Narancia’s voice had sounded far away, invented. “Yeah. Just, um—” And he had gone quiet, bowing his head, his hair veiling his eyes. Trish had been able to intuit nothing. “Yeah. Take care, Trish.”

 

 


 

 

Trish had gone back to Calabria, made her mother’s funeral arrangements, and stayed for a time in the house where she grew up. It hadn’t been so bad, except in spring. The loneliness had given her room to move again, rebuild again, nail by nail. She saw Giorno in wildflowers, Bucciarati in the scales of fish, Mista in the gold grass. Abbacchio in the fog at night, Fugo in the mended fences.
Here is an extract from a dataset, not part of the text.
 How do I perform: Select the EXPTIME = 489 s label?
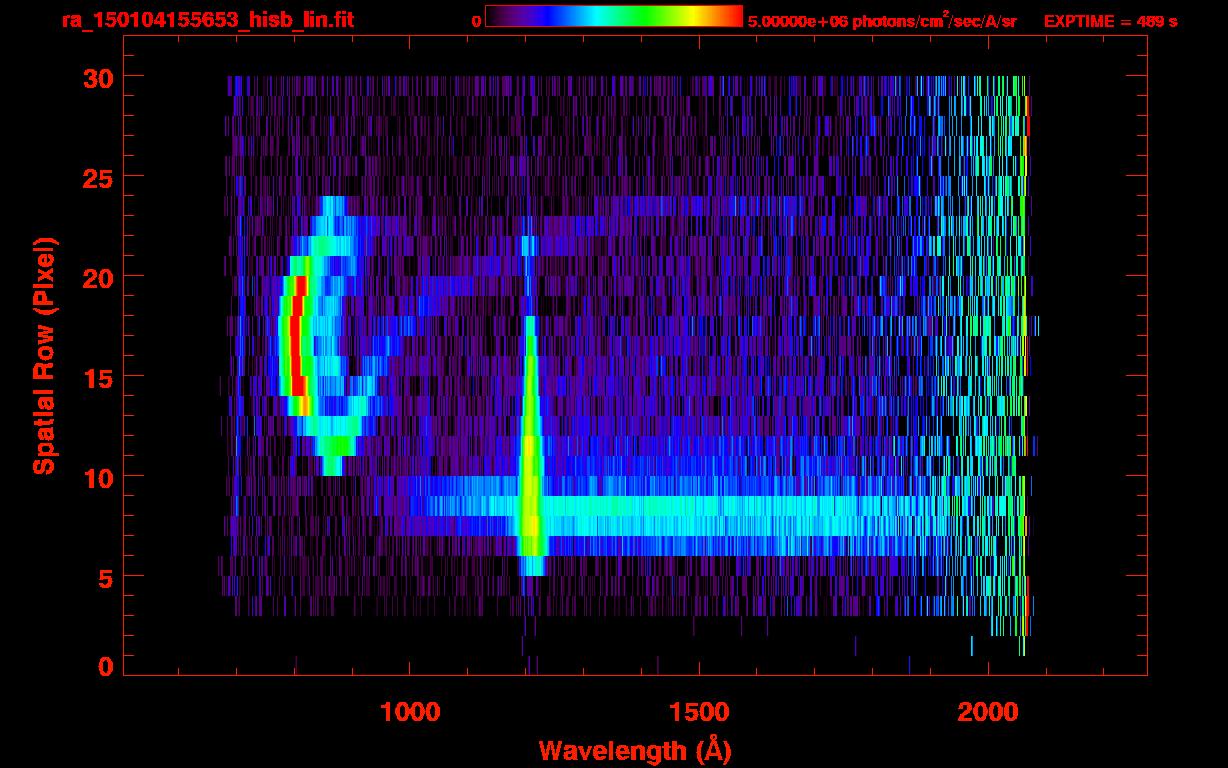tap(1110, 21)
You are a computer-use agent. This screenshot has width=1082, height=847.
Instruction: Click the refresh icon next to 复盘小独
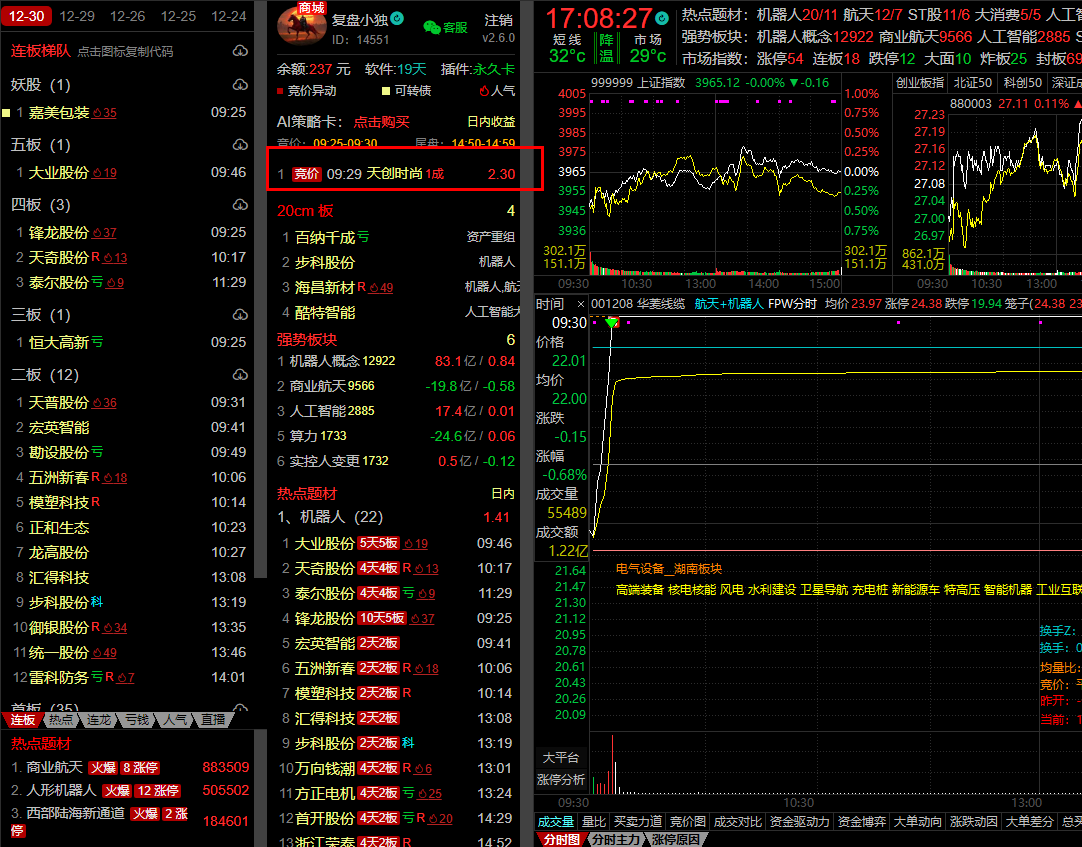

Narancia in the clouds beyond the Apennines, and in the flight patterns of swifts, and in the blossoms on the orange tree. 

She endured it. She let herself bend.

Eventually, in the wine tent in Catanzaro, she had met Giulia. A life had spiraled out of that, for better or worse. Her mother had raised her to sing, so that’s what she had done, navigating the electric guitar in the studio at Giulia’s villa over the course of a rainy autumn: first a song about the ocean, then one about a scar. Then an EP, then a studio album, then a tour, and then the cycle over again. She had seen herself on televisions, magazine racks, the sides of skyscrapers. She had stood on so many stages, in so many cities. She had written songs for each of her old guards, carefully disguised. Bucciarati’s, the one about the ocean; Giorno’s, the one about the butterflies; Mista’s, the one about rolling down the windows. 

Narancia’s—she’d lost track.

And maybe all of that had been fate, or something like it; maybe that had been the ending that Bucciarati and the rest had all hoped for, the closest thing to his promise outside a narrow elevator: a far-off country, a new name, a morning in another life where she left Italy and never saw any of them again. Maybe they had only ever belonged to something violent and unknowable, a strange week in a strange season—a series of wounds. 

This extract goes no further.